In the spring of 1924, Williams married actress Alice Lake, best known as leading lady in several film comedies made by 'Roscoe 'Fatty' Arbuckle' and Buster Keaton in the late 1910s. Once again, the marriage was brief. In February of 1925 the daily paper the New York Mirror detailed the couple's separation in an article with the headline: "Gay Life Parts Couple; Robert Williams, Juvenile Actor, Packs Trunk and Leaves His Wife, Alice Lake, Pal of Viola Dana ." Without directly stating that either Lake or Dana were gay or bisexual, the article strongly implied that their relationship went beyond friendship, and was responsible for the breakup of Lake's marriage to Williams. The following day the newspaper allowed Dana a rebuttal in which she denied being a home wrecker and said she knew nothing of the Williams' marital problems. In any event, the couple divorced soon afterward.
For the next several years Williams remained busy with stage work.
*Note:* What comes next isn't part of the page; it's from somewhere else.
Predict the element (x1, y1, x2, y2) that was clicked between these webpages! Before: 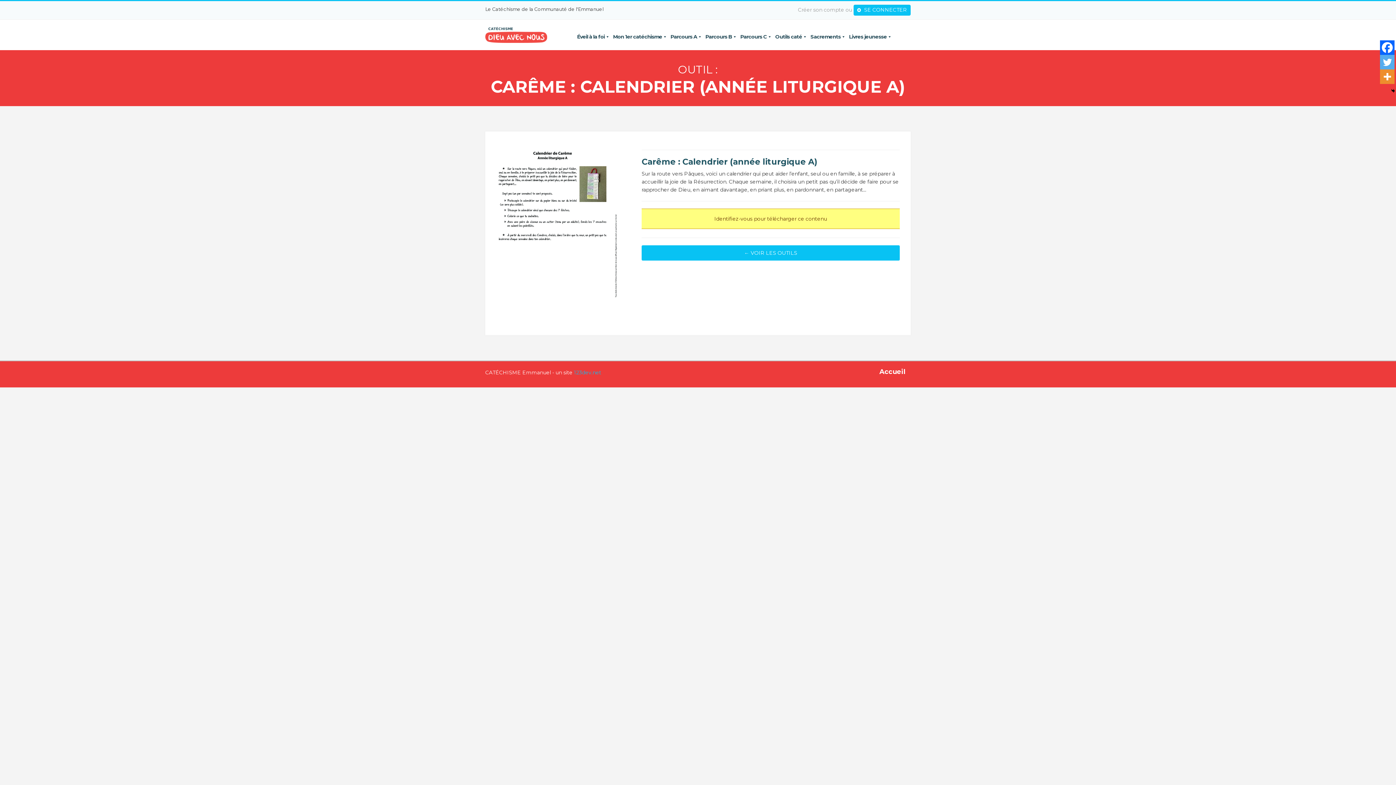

He also married actress Nina Penn, and at last seemed to find marital stability. In 1930 Williams was cast in the Broadway production of Donald Ogden Stewart 's play Rebound which proved to be moderately successful, or at least successful enough to be purchased by RKO for filming. By this point the talkie revolution had hit Hollywood and the studios were snapping up plays, playwrights, and stage actors by the hundreds. Williams went to Hollywood and repeated his role of Johnnie Coles opposite Ina Claire in the film version of Rebound. In rapid succession he appeared in two other films for RKO, The Common Law (1931) opposite Constance Bennett, and Devotion (1931) with Ann Harding and Leslie Howard.
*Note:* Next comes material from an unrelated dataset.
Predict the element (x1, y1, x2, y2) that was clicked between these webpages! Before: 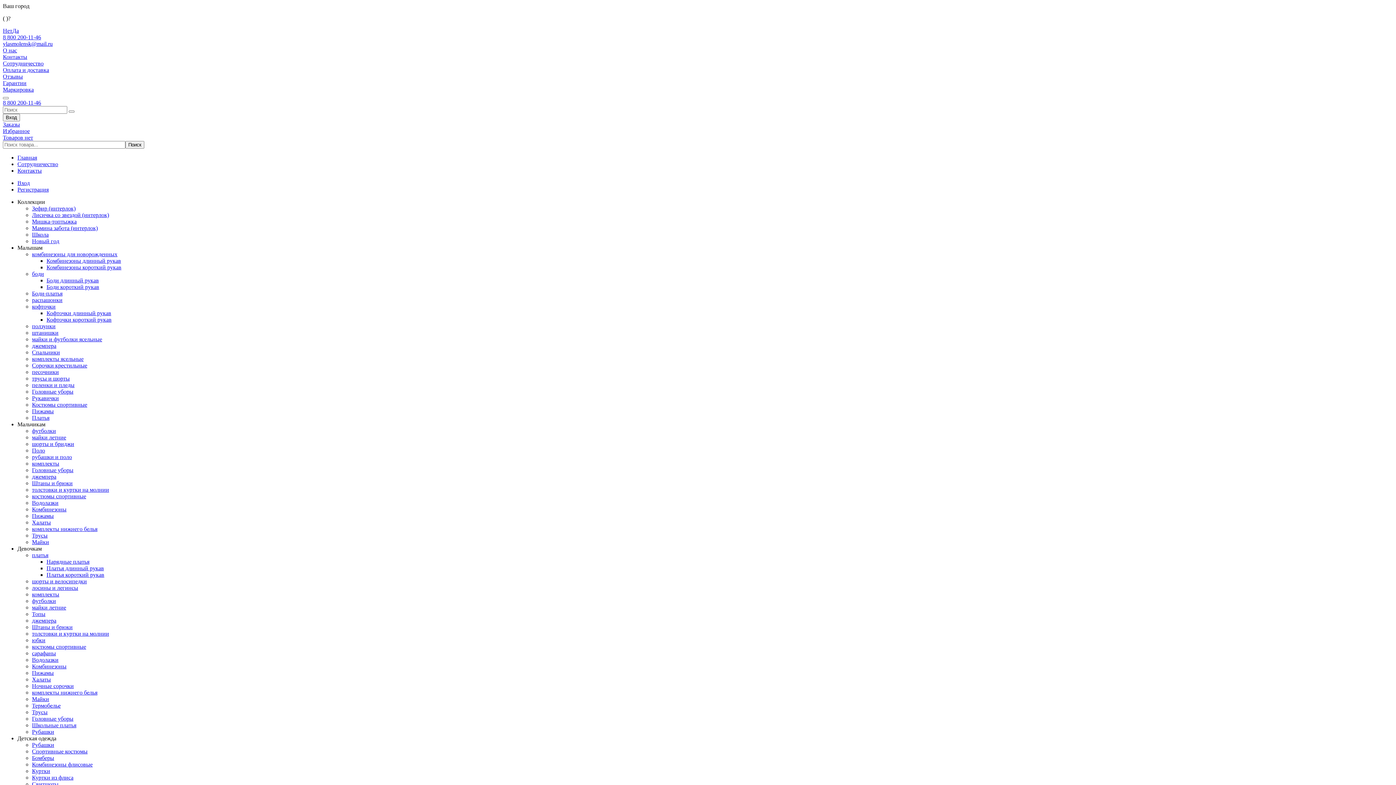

It was then that 'Frank Capra (I)' cast Bobby in Platinum Blonde (1931), for Columbia Pictures. Williams played down-to-earth reporter Stew Smith, who is drawn to socialite Anne Schuyler (Jean Harlow ) despite their obvious differences in background. Stew marries Anne while his fellow reporter Gallagher, a gal accepted in the city room as "one of the boys," waits patiently for Stew to recognize that his marriage was a mistake and that she is in love with him. The role of Gallagher was assigned, rather bizarrely, to the luminously beautiful Loretta Young, who was then 18 years old and would never be anyone's idea of "one of the boys." For that matter, Harlow wasn't all that believable as a haughty socialite either, but for Williams the role of Stew Smith fit like a glove. This was the sort of role that within a few years would become the province of actors like Spencer Tracy, James Cagney, and occasionally Clark Gable: the man's man with attitude, macho without being obnoxious about it, a guy who is good at his work but has a faint air of insolence about him. Williams pulls it off beautifully and effortlessly steals the show from his miscast co-stars. One wants to see more of his work.
Unfortunately, his work was at an end, for this star-making performance turned out to be Williams' swan song. Bobby was rehearsing with Constance Bennett for his next RKO picture, Lady with a Past (1932), when he complained of stomach pains. After a day or two the pain worsened, and despite his protests Williams was rushed to a hospital for an appendicitis operation. Before the operation was completed his appendix burst. Days later, on November 3, 1931, Williams died of peritonitis. He was 34 years old. Platinum Blonde (1931) had been released just four days earlier, and the first reviews proclaimed that Hollywood had a new star. Instead, Robert Williams became one of Hollywood's great might-have-beens.